被害妄想や孤立感に苦しむ。信頼できる人間関係を求めるあまり、人間関係を維持するのに適切な距離感を持てない。ただでさえ孤独なのに、一層に孤独になる。

 やっと虐待から抜け出した先に待っていたのは、幸福ではなく、矛先のない怒りと虚しさである。「どうして私が、このような人生を送らねばならないのか」と自分に問い続けても、答えは出ない。その苦しさを口に出せば、いつまで甘えているのか、過ぎたことにこだわりすぎるとか批判される。

■虐待サバイバーへの理解は精神医療界ですら遅れている

 虐待サバイバーの心理を理解しているべき精神科医でさえ無理解な姿勢を示す。精神科医でさえ、虐待の後遺症は子どもだけに起きるものだという間違った認識をしている。虐待サバイバーの苦しみに関する研究も遅れている。ましてや支援体制など。

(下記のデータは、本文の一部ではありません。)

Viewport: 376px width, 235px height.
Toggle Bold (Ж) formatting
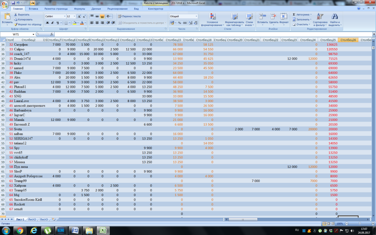click(47, 23)
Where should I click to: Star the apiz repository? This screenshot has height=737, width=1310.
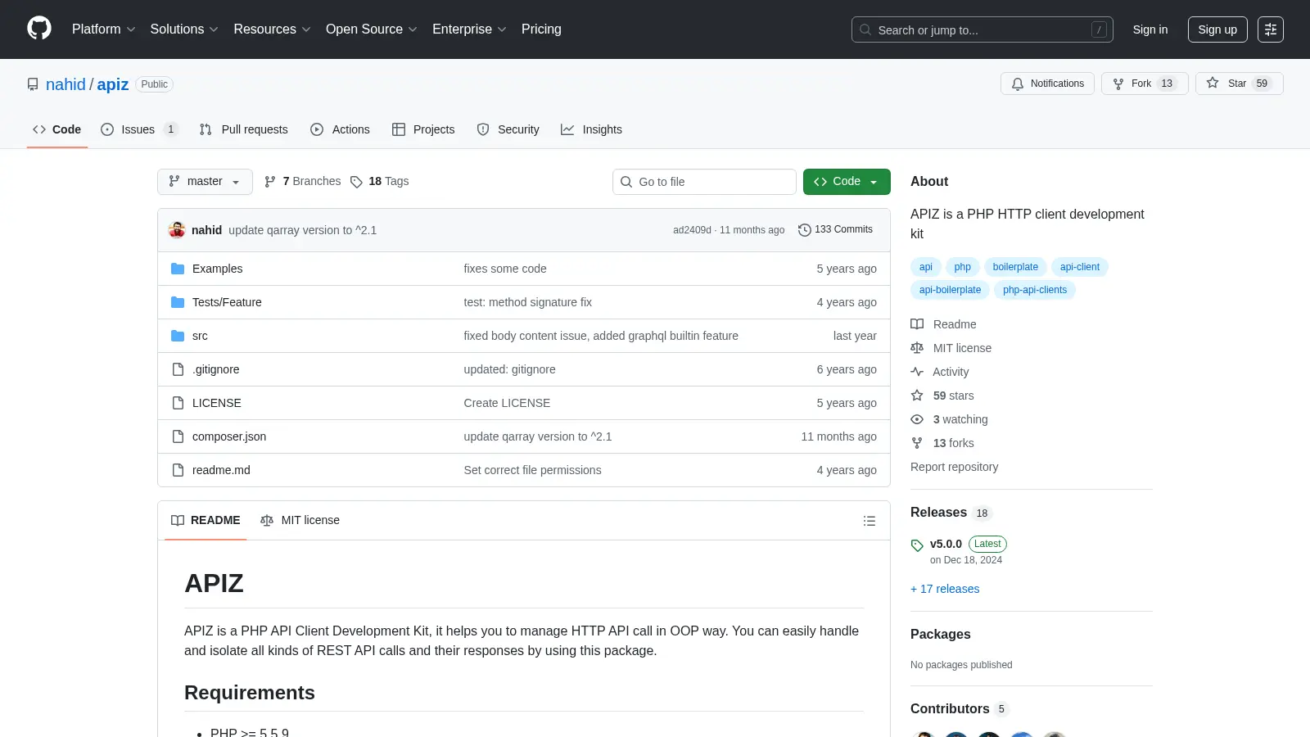coord(1240,84)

 当事者のサバイバーでさえ、自分を苦しめているものが何であるのか言語化できるようになるまでに何年もかかる。精神疾患という現象の奥にある原因は簡単には特定できないことを、精神科医自身がわかっていないことも多い。

 

 羽馬千恵の『わたし、虐待サバイバー』(株式会社ブックマン社、2019)も見逃せない「虐待サバイバー文学」だ。羽馬が生まれてまもなく両親は離婚。羽馬が5歳のときに母が再婚し、羽馬に妹ができたが、生活苦のために母親は長女を無視し始める。義父の幼い羽馬に対する暴力や性的虐待も始まる。義父と離婚後に、母はまた新しい男を家に連れてくる。その男と別れると、母は次の男の家に行き、羽馬の姉妹は事実上遺棄される。

 壮絶な子ども時代をやっと生き抜き、羽馬は大学入学資格検定試験に合格し、貸与型奨学金を借りて大学に進学する。大学院にも進学し、成績優秀だったので、大学院の貸与型奨学金は全額免除される。しかし学部の奨学金500万円の返済は残る。

 しかし、10代の後半から精神を病み始めていた羽馬は重度のうつ病になる。得ることができなかった父親の愛への渇望から、年配の男性に過度に依存しトラブルを起こす。精神的依存先を求めては騒ぎを繰り返す。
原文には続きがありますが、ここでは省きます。